Way back in the day I did a film entitled Framed staring Joe Don Baker and John Marley. Joe Don made the Louisville Slugger famous in Walking Tall and John Marley made famous the consequence of refusing an offer from a Mafia Don in The Godfather and ending up with the head of his prize horse in his bed.
Before the old Nashville prison was closed for good it was used for film sets. It still housed legit prisoners, but what Hollywood wanted, Hollywood got, and Hollywood wanted this prison, with its real prisoners, supplemented with actors.
I was cast as a prisoner. My character was lucky enough to have a credited name, “Lenny,” and not a descriptor, “Prisoner #3 lifting weights.” My sole job was to grab John Marley from behind and hold him while another prisoner smacked Marley around. Then Joe Don was to step up, give us his best menacing face and scare us off. Easy right?
The director staged the scene and we rehearsed with the stunt coordinator. Just in case there was a mishap mattresses were placed around us on the ground. To say I was nervous would be an understatement. On the first rehearsal my nerves got the best of me. I grabbed Marley from behind and fell backwards onto the mattress with Marley landing on top of me. Not a part of the scene. The first words out of Marley’s mouth were, “This s.o.b. is trying to kill me.”
Though humiliated, I managed to get through the scene without killing the Academy Award nominee. The real prisoners standing around in the yard found all this amusing.

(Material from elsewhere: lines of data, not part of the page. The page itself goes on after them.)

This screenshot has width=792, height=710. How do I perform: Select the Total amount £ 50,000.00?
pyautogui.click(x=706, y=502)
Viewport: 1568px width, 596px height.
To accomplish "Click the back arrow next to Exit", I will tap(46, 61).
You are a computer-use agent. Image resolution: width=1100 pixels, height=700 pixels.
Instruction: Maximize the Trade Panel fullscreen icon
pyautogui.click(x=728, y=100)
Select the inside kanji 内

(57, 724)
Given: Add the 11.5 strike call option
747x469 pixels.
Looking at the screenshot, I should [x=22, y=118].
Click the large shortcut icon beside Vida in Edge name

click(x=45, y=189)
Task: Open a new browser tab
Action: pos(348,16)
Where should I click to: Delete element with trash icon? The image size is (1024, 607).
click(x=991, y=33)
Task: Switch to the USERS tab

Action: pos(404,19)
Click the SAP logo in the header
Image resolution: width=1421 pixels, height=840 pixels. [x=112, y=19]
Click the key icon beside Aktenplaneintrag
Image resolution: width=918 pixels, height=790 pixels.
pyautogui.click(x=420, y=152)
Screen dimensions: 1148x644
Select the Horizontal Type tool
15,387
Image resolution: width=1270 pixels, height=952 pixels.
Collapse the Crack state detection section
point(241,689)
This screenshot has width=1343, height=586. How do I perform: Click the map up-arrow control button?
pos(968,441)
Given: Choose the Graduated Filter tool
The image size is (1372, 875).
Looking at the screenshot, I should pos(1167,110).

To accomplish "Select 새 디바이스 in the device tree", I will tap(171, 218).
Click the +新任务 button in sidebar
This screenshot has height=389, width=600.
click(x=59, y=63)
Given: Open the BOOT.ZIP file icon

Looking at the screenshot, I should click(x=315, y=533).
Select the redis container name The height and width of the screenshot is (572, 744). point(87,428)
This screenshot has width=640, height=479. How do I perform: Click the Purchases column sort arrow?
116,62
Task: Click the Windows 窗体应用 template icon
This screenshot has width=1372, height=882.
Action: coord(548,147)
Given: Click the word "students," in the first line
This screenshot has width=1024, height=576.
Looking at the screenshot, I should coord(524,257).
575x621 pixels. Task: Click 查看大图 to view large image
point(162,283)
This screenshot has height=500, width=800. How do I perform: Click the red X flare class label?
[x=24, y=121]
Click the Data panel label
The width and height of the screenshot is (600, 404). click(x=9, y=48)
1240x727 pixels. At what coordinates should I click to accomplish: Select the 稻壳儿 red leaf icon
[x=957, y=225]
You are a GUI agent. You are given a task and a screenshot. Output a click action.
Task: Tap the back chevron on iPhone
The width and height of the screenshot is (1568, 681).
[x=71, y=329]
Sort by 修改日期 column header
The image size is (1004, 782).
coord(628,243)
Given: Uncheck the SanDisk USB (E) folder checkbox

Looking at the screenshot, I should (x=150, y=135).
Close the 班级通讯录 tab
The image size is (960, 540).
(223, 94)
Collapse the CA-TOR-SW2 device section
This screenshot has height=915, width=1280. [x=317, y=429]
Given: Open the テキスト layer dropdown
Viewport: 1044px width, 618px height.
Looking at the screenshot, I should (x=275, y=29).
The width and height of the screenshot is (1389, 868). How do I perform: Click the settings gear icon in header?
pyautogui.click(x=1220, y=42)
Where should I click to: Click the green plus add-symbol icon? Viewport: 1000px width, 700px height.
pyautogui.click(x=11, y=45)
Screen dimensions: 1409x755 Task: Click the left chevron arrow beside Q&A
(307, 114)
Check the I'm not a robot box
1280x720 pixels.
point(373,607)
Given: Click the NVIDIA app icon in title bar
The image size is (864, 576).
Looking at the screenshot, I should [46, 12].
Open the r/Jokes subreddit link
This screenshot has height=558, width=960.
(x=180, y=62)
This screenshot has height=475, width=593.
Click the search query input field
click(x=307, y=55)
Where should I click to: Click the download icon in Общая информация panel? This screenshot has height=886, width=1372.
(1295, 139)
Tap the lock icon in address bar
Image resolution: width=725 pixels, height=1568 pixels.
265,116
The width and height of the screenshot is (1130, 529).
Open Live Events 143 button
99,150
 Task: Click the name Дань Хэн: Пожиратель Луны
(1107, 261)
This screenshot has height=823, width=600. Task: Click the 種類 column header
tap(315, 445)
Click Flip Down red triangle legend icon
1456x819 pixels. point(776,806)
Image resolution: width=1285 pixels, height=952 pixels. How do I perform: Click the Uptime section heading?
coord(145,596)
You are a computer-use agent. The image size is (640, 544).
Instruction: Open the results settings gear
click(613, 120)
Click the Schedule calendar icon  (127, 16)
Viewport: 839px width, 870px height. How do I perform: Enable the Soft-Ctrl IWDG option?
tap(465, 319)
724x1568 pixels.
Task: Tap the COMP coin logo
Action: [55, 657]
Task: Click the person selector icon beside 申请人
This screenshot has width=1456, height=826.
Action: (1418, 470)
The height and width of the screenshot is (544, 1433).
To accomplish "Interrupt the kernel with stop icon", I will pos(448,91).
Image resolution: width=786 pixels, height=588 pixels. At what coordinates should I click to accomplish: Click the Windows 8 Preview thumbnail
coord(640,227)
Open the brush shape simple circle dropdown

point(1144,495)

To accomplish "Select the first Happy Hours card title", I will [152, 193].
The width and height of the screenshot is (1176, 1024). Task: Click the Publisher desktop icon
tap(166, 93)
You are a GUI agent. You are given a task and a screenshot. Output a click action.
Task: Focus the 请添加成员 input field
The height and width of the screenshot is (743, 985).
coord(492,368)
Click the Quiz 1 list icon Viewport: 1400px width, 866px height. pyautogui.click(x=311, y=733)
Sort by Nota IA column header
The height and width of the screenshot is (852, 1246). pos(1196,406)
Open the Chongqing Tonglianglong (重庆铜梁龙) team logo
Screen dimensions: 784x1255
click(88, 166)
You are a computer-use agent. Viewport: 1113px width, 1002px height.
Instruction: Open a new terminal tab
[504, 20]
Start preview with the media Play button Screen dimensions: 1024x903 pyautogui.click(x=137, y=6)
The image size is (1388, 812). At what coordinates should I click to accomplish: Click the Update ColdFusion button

Between shots I was able to strike up some friendly conversations with some of the guys. I’m sure they were more interested in the cigarettes they could bum from me, but still it was fun hanging out with them.
That is until it was time for the next shot and I was called back to the set. Because of my authentic prison costume the authentic guards thought I was trying to pull a fast one when I began to walk past them. The director had to vouch for me. It’s all in who you know. Apparently, he didn’t hold it against me that I almost “killed” one of his stars.
Every so often I get some mailbox money from Framed. The last check came in at $0.03. The gross was $0.05, but the IRS took two cents to cover the cost of…what exactly, I don’t know. It is a mystery, but who says crime doesn’t pay?